• _PROBLEM_
Rewrite the text of all the items below as a numbered list with one line per entry, and skip any blank lines. Leave the pictures out of your answer.
— BEGIN RECORDS FOR THE EXERCISE —
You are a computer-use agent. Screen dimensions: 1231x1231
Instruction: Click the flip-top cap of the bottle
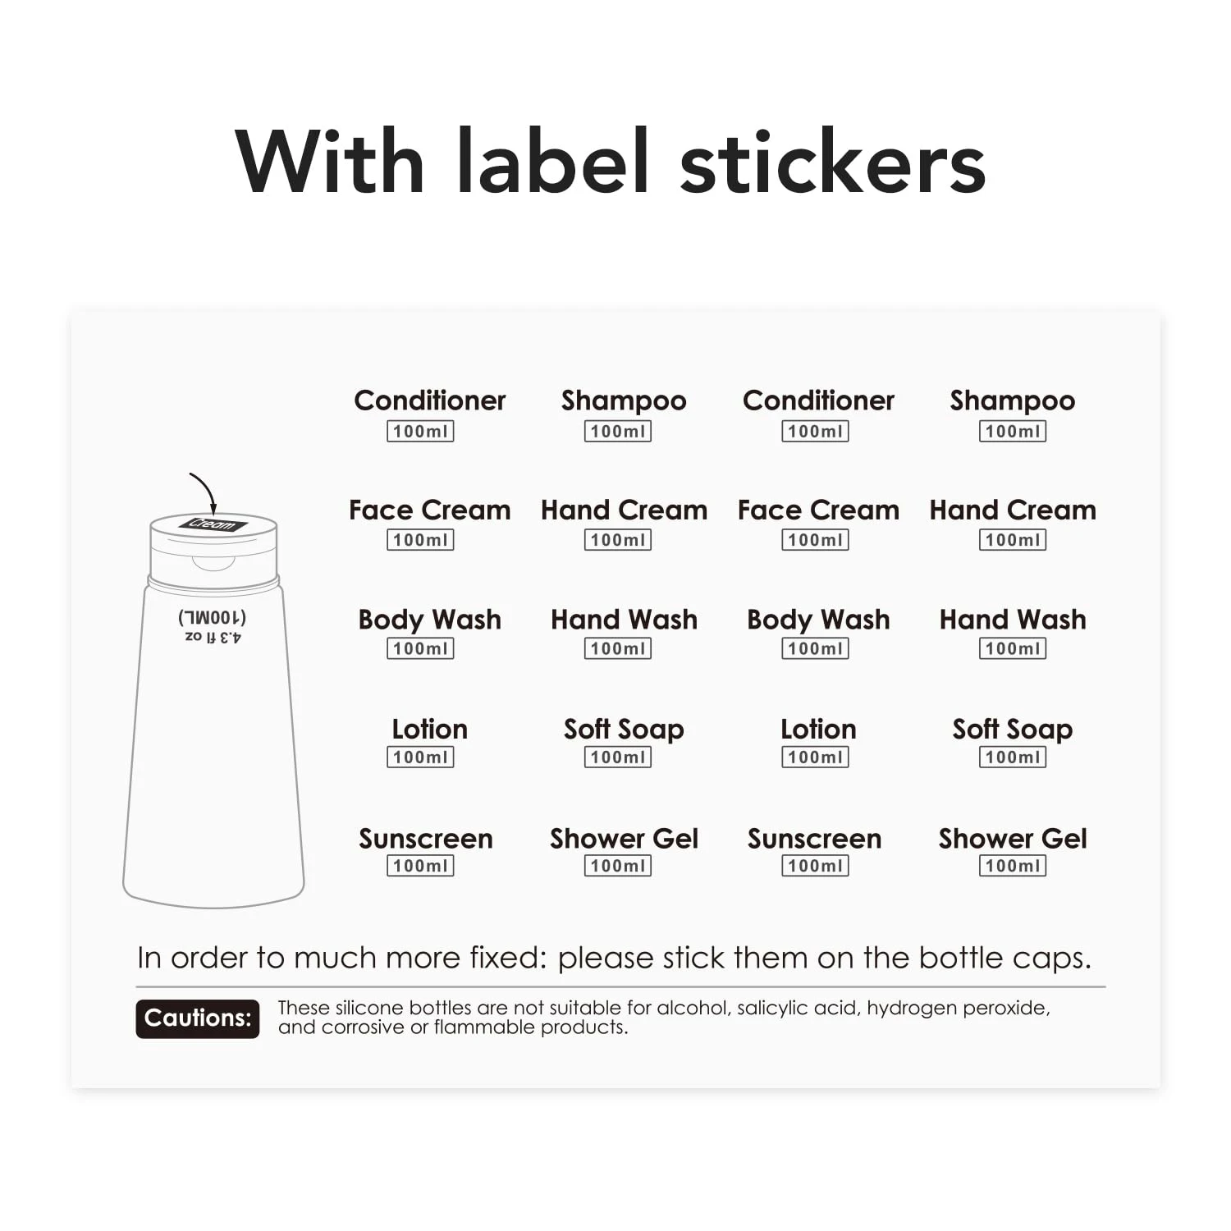213,550
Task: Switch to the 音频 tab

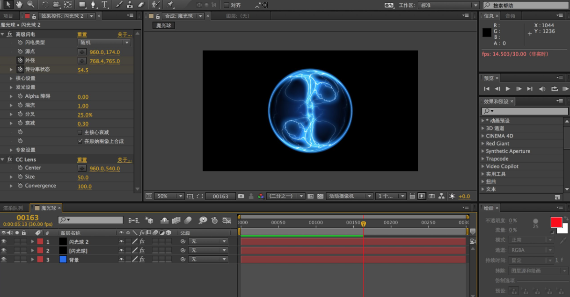Action: tap(510, 15)
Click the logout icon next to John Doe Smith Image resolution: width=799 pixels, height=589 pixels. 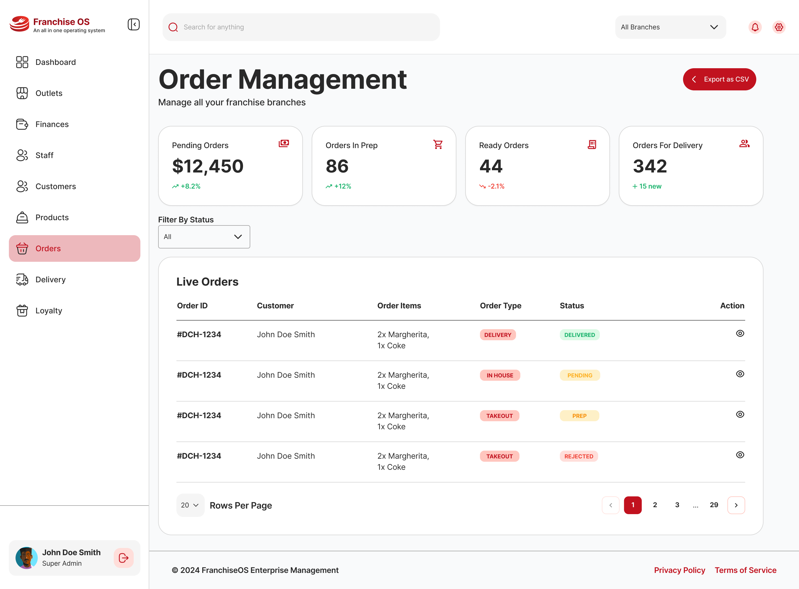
— END RECORDS FOR THE EXERCISE —
• _ANSWER TO THE EXERCISE_
1. You are a computer-use agent. Screen dimensions: 1231x1231
2. Instruction: Click the flip-top cap of the bottle
3. 213,550
4. Task: Switch to the 音频 tab
5. Action: tap(510, 15)
6. Click the logout icon next to John Doe Smith Image resolution: width=799 pixels, height=589 pixels. 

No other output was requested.